La gran novedad llega en el idioma. Los libros en catalán superaron a los títulos en castellano y concentraron más de la mitad de las compras, reforzando el protagonismo de la lengua catalana en uno de los eventos culturales más importantes del año.
El público joven también marca tendencia. La literatura infantil y juvenil sigue creciendo y ya representa casi un tercio de las ventas, mientras el cómic gana cada vez más espacio en librerías y puestos callejeros.
La narrativa continúa liderando, pero el auge de formatos visuales y lecturas rápidas refleja un cambio en los hábitos de consumo cultural. Las listas de libros más vendidos se han convertido además en una guía inmediata para lectores que buscan descubrir qué está leyendo todo el mundo.
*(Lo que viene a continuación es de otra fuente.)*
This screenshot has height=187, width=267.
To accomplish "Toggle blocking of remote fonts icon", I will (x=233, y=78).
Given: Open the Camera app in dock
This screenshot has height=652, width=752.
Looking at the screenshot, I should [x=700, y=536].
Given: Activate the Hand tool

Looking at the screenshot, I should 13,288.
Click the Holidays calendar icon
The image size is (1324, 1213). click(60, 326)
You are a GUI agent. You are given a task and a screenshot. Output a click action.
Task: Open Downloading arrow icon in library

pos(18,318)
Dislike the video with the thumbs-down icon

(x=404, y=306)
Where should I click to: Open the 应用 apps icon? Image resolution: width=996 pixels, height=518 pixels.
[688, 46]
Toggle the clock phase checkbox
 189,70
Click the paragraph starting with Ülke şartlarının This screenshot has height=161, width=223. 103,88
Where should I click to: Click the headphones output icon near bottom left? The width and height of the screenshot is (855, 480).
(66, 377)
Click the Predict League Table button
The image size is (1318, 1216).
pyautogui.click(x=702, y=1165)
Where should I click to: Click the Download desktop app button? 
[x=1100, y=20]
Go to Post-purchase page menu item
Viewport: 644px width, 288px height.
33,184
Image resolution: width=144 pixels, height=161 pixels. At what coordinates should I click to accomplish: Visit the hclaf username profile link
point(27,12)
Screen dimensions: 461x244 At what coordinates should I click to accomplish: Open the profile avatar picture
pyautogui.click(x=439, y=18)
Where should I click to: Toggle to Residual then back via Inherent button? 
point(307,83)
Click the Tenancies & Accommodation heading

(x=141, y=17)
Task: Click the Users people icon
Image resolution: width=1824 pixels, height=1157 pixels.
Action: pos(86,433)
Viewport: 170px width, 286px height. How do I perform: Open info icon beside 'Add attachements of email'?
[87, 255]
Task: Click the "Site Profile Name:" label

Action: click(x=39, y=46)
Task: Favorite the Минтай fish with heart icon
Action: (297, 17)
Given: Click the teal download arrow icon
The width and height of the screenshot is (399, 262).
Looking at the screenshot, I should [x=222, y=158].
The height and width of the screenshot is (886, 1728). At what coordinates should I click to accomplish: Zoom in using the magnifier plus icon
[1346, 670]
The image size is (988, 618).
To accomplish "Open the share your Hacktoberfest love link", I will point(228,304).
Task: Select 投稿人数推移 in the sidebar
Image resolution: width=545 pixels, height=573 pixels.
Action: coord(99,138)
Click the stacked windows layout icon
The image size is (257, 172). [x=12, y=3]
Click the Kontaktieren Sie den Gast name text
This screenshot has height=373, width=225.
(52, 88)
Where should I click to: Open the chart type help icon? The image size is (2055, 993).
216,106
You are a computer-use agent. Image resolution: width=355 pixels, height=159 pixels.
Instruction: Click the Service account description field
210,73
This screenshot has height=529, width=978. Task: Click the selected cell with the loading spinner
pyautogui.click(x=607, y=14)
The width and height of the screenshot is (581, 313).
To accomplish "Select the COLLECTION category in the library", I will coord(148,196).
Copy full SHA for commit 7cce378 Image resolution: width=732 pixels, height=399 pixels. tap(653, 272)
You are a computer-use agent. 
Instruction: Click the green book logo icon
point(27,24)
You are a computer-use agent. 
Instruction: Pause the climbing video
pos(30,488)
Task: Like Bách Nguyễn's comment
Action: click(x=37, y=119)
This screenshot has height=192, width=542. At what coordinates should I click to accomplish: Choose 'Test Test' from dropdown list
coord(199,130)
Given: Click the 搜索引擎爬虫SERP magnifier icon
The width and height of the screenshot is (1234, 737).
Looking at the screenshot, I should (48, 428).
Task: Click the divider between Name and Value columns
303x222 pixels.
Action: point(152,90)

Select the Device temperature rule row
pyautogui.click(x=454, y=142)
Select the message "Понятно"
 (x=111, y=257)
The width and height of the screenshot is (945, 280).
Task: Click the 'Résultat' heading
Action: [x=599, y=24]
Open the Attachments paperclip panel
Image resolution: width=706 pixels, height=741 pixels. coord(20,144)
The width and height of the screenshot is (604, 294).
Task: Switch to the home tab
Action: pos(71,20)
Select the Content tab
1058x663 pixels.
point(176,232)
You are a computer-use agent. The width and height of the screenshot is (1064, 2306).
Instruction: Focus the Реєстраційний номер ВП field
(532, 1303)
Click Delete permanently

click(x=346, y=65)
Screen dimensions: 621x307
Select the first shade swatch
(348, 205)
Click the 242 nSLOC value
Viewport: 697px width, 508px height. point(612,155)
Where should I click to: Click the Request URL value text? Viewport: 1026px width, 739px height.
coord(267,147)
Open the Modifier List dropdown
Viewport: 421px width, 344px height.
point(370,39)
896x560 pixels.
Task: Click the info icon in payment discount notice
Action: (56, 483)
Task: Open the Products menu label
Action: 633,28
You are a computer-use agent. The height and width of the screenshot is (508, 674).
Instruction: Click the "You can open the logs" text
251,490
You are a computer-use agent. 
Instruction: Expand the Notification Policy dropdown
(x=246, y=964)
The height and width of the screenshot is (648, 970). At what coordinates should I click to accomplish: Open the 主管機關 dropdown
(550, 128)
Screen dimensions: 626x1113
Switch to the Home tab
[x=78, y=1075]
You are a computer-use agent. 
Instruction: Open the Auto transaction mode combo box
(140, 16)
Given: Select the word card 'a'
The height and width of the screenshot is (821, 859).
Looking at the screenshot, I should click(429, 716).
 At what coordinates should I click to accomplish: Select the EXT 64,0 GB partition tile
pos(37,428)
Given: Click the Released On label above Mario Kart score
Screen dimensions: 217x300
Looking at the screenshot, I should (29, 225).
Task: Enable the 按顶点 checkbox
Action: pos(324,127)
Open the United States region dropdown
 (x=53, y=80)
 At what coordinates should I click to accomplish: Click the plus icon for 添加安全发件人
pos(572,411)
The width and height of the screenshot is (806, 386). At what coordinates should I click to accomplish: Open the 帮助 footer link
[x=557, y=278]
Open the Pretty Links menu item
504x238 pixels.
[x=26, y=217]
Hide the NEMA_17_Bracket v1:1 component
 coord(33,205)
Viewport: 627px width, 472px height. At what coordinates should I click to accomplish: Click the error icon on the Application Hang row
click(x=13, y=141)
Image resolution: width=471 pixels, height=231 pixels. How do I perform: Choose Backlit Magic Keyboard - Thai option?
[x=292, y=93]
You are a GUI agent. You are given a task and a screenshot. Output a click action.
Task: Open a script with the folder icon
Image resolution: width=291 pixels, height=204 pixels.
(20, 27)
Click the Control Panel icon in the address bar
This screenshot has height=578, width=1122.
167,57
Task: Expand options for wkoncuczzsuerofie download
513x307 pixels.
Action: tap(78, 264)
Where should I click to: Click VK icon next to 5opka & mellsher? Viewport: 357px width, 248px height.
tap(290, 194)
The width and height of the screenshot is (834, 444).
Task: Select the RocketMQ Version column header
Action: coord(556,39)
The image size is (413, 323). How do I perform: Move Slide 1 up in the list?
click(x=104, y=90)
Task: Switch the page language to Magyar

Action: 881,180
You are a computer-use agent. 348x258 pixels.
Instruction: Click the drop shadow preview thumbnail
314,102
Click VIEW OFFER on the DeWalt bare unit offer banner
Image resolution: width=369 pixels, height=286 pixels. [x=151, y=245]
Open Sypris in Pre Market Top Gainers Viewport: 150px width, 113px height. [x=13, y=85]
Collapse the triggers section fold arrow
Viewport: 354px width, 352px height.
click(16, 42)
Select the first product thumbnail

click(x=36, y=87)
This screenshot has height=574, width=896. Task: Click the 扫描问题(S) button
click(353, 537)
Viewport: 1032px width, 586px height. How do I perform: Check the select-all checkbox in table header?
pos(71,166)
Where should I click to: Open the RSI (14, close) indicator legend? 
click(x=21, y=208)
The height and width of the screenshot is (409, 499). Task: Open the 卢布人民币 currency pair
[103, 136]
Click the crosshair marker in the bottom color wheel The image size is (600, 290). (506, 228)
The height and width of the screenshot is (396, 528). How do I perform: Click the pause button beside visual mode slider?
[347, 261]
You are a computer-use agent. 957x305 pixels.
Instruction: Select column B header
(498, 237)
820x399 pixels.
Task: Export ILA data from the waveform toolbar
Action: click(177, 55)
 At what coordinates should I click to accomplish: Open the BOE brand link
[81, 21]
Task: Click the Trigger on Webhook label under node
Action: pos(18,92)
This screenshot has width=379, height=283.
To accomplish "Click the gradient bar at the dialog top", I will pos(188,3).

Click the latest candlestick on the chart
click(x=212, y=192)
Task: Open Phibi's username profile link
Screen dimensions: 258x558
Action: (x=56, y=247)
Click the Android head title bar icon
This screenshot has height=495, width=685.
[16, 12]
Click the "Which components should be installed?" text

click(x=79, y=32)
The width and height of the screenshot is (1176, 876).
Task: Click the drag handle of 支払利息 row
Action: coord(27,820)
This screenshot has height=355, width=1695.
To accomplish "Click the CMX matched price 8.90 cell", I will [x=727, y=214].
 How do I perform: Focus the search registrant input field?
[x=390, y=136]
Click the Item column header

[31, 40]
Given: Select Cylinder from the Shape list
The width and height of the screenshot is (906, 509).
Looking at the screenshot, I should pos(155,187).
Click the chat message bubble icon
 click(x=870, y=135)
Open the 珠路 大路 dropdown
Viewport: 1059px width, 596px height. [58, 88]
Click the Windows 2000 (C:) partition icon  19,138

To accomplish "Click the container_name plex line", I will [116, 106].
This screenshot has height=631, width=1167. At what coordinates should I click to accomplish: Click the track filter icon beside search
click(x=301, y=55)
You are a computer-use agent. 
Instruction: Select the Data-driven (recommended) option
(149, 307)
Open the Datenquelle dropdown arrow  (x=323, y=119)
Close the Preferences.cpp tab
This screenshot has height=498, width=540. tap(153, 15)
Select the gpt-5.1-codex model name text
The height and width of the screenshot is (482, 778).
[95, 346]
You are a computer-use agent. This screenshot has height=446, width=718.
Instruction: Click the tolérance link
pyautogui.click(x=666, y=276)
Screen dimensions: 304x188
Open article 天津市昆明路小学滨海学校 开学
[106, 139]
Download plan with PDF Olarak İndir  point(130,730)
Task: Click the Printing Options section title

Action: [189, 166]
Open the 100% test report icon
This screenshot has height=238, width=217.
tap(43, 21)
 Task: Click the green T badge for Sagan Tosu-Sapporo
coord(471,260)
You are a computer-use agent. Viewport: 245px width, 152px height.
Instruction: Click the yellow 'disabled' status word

Las calles llenas durante el 23 de abril vuelven a demostrar el impacto urbano de Sant Jordi. Librerías, editoriales y comercios viven una de las jornadas con más movimiento del año, transformando plazas y avenidas en grandes espacios culturales al aire libre.
Sant Jordi consolida así un modelo único en Europa. La mezcla de libros, rosas y vida de barrio sigue funcionando como uno de los grandes símbolos culturales de Cataluña y como una cita que conecta generaciones a través de la lectura.